The State of the Union
Despite House managers presenting a convincing case that Donald Trump abused his power and defied Congress, the president’s sycophants in the Senate are eager to acquit him. As sickening as their cowardice in the face of his corruption may be, it means the divisive, impulsive, perpetually combative Trump will be president for 11 or 59 more months.
He needs to find opportunities, starting in tonight’s State of the Union speech, to reach across the aisle and get some big things done. That may be wishful thinking given his character, but indulge us.
Should Trump manage to summon the maturity, we see three prime opportunities for progress.

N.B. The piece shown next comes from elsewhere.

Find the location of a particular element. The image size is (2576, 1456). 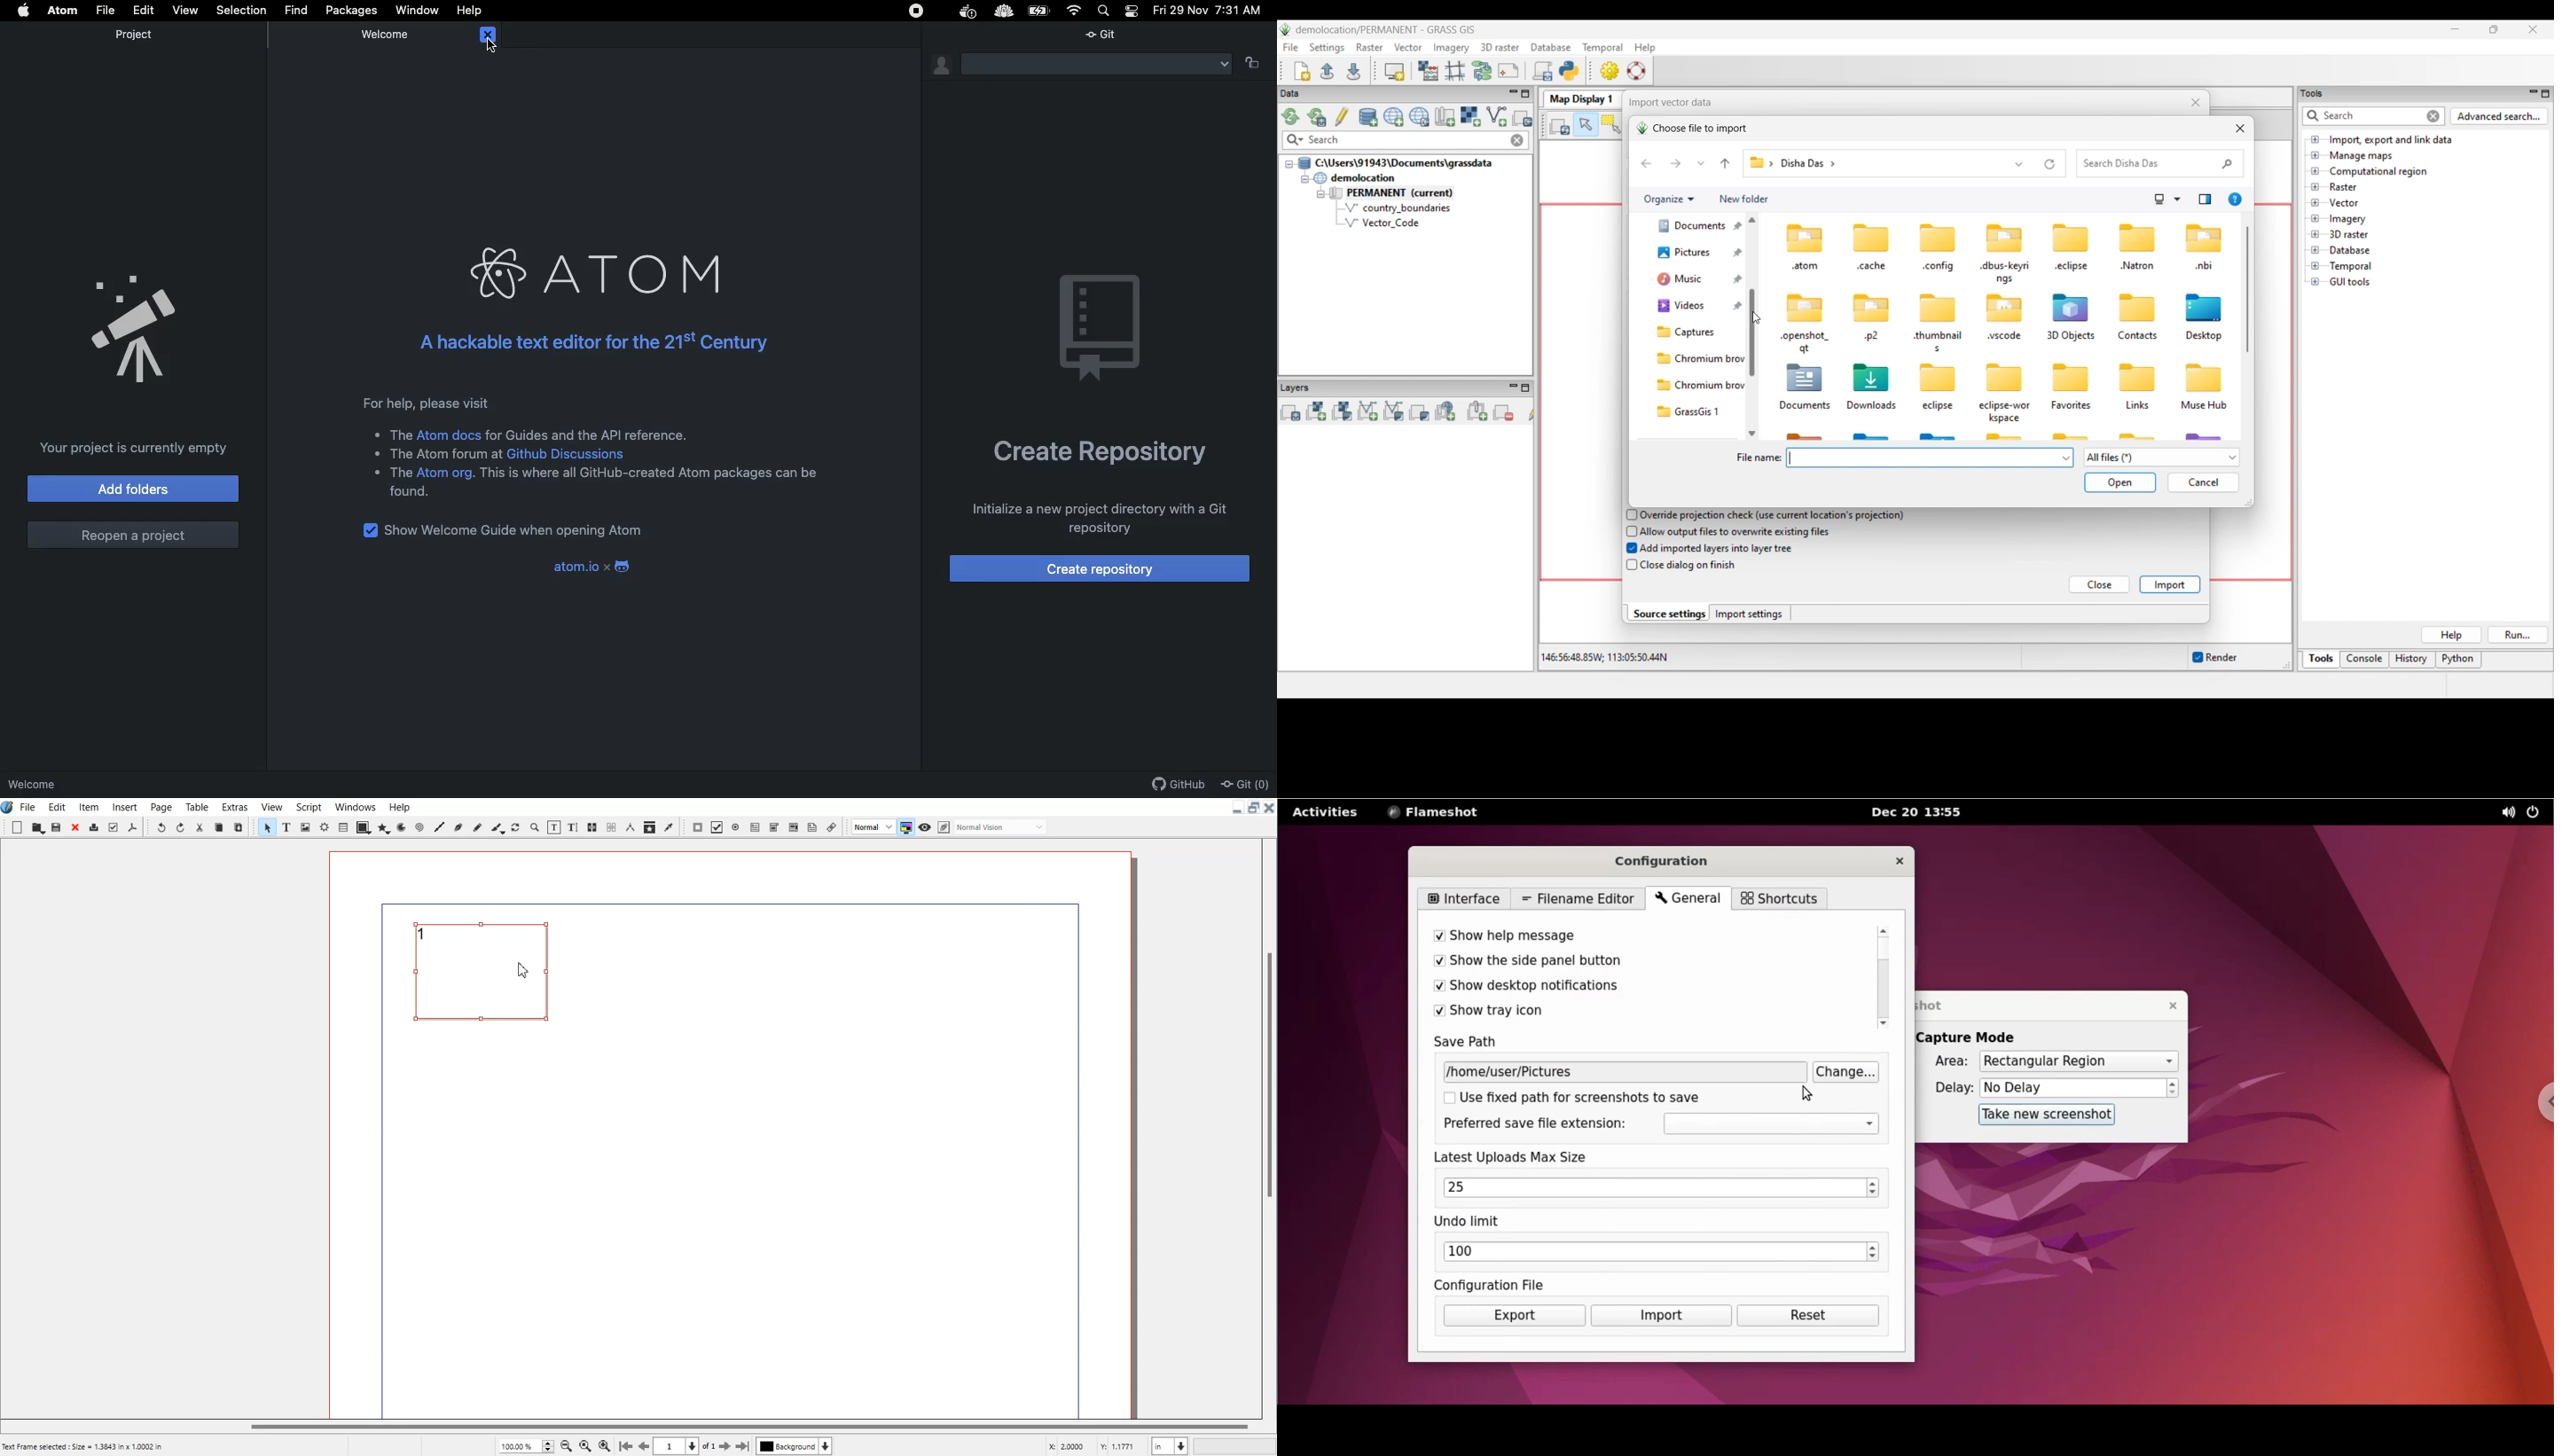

One, he should regrow the backbone he lost last year when, for the second time, NRA bigs sweet-talked him into abandoning a push for stricter gun safety measures, which overwhelming majorities of both Democratic and Republican voters support.

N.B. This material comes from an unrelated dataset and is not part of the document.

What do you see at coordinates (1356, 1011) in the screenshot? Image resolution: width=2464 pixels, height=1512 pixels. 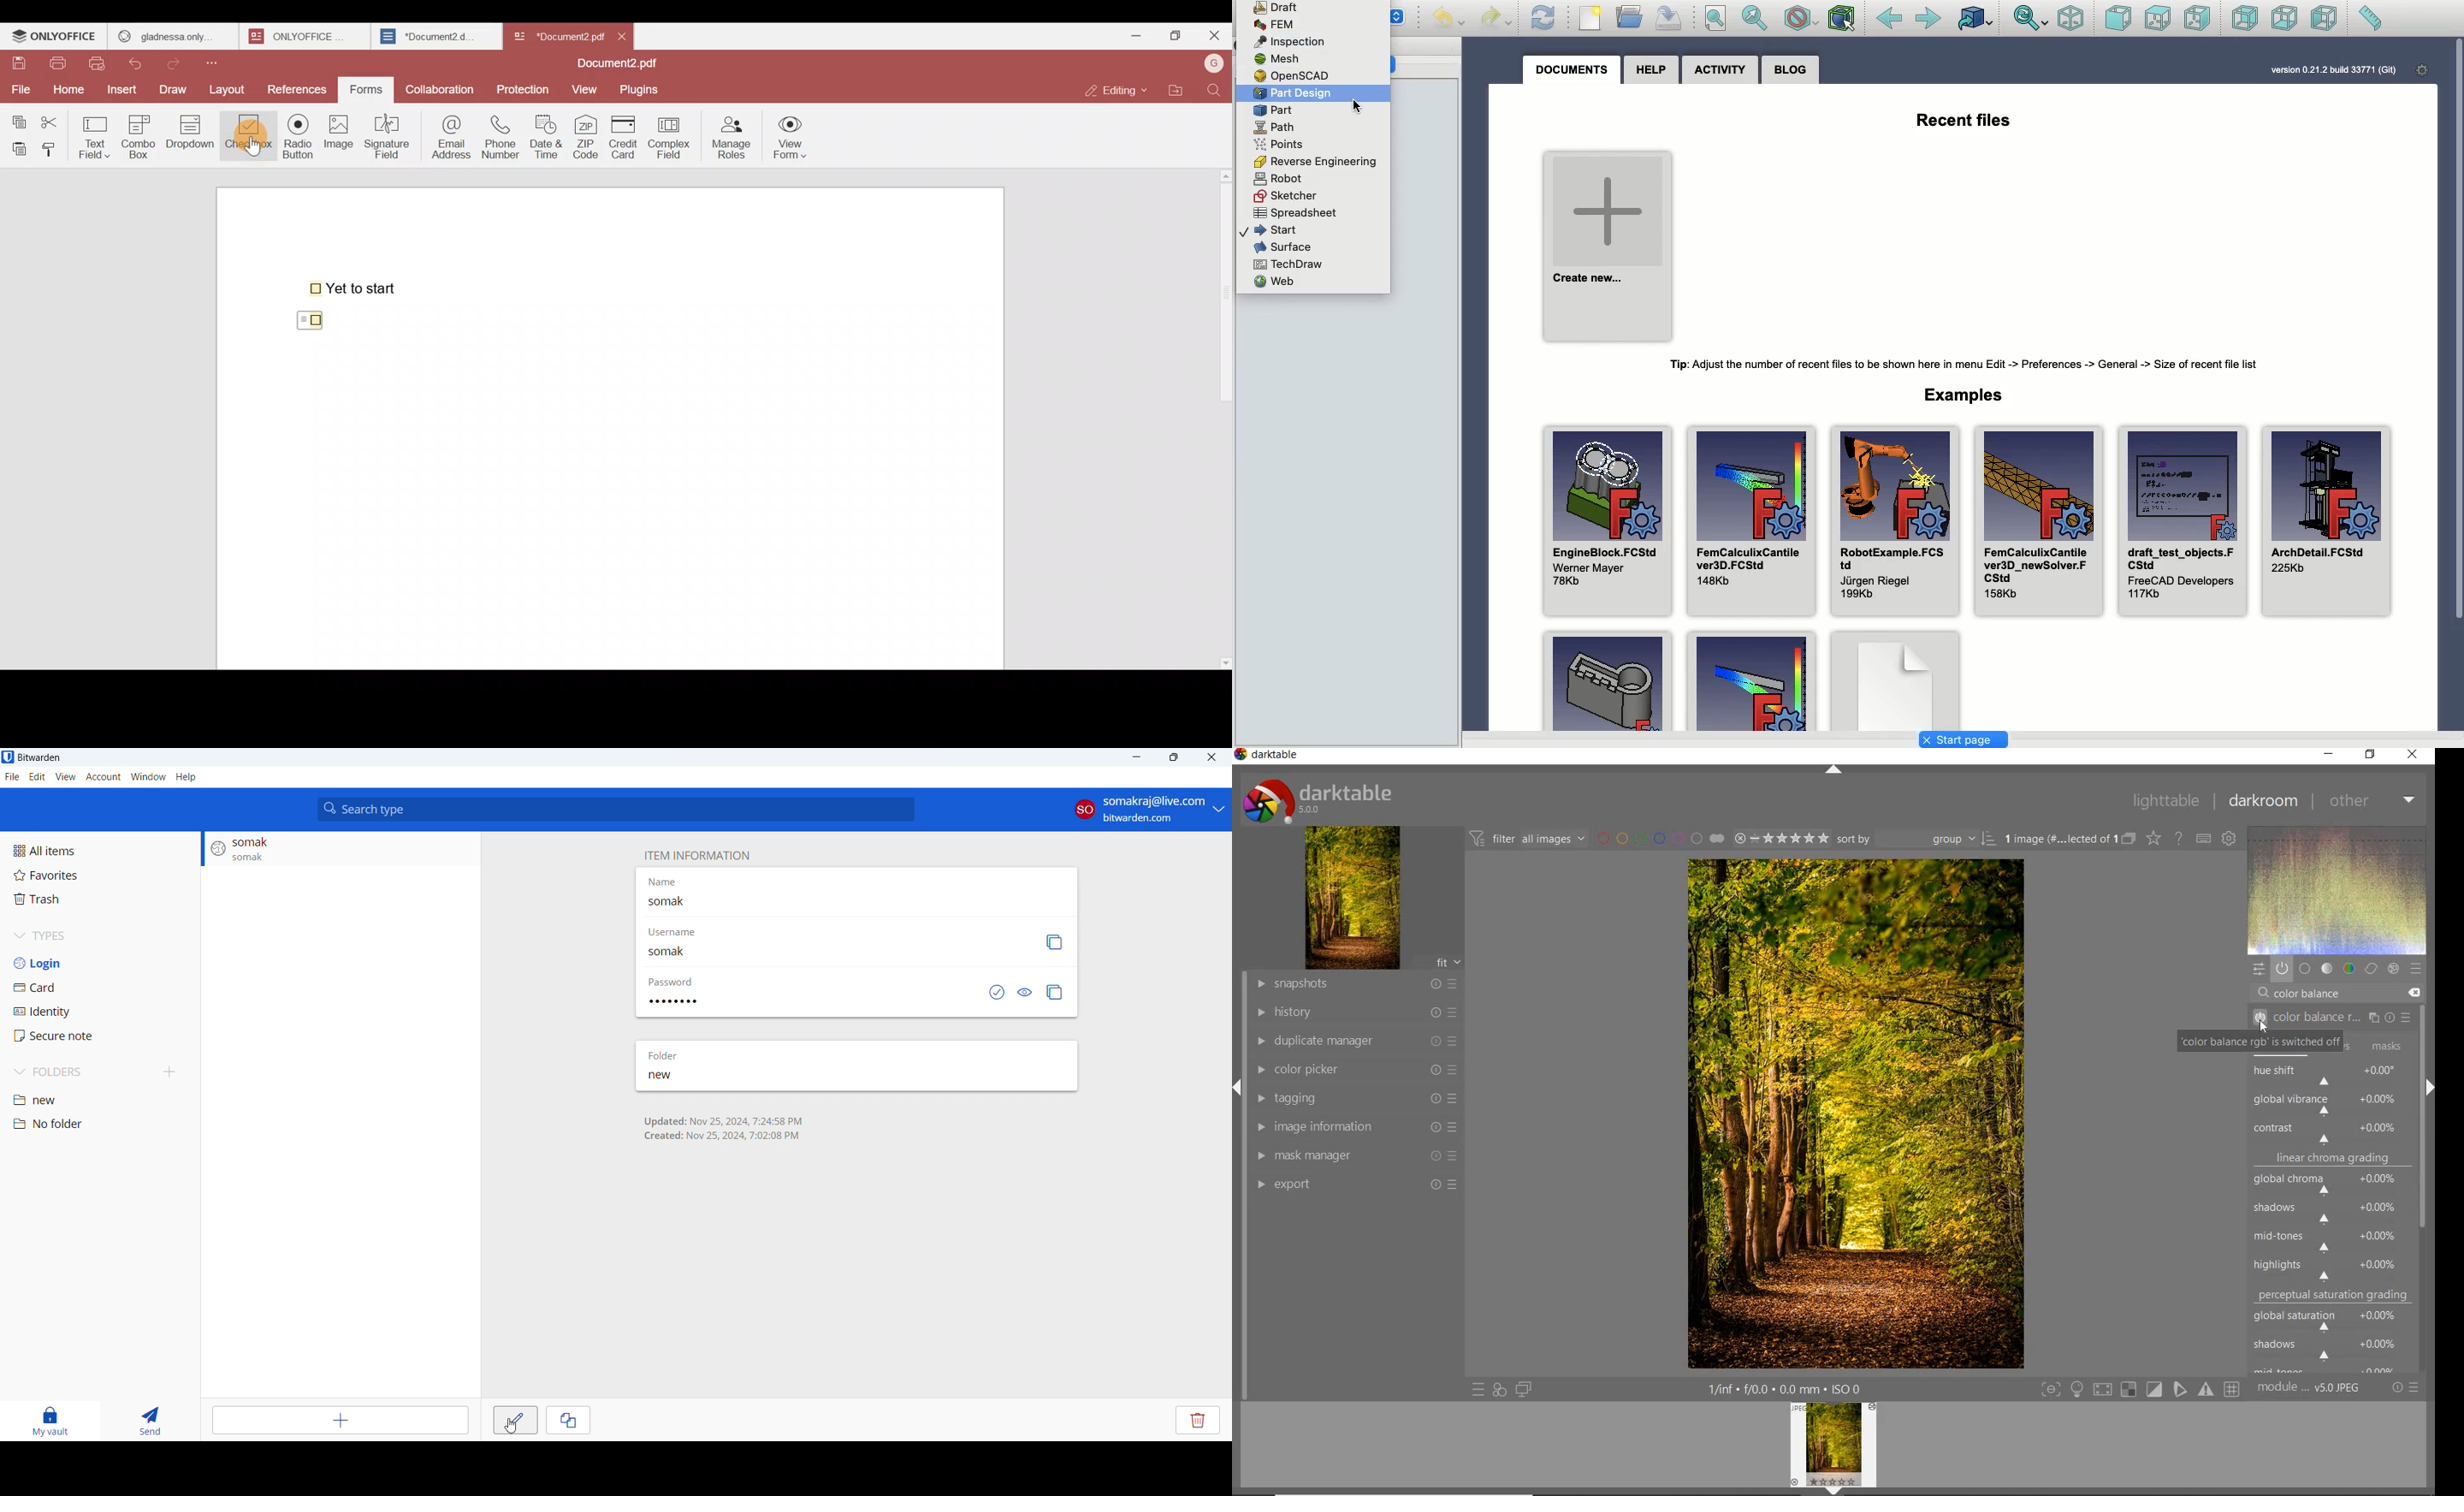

Two, he must use every tool at his disposal to slash rising health-care costs. When Trump hasn’t been undercutting Obamacare, he pushed hospitals to publicly disclose their prices, reflecting bipartisan voter worries about exorbitant and growing health-care costs. Bolder legislative fixes are waiting.
Three, he must stop throwing chum to his base on immigration — expanding his stupid travel ban and pressing to impose a rigid economic litmus test on newcomers seeking green cards — and seek solutions, first for the millions of young men and women brought here as minors.
The state of the economy is strong enough. The state of the union needs tending to.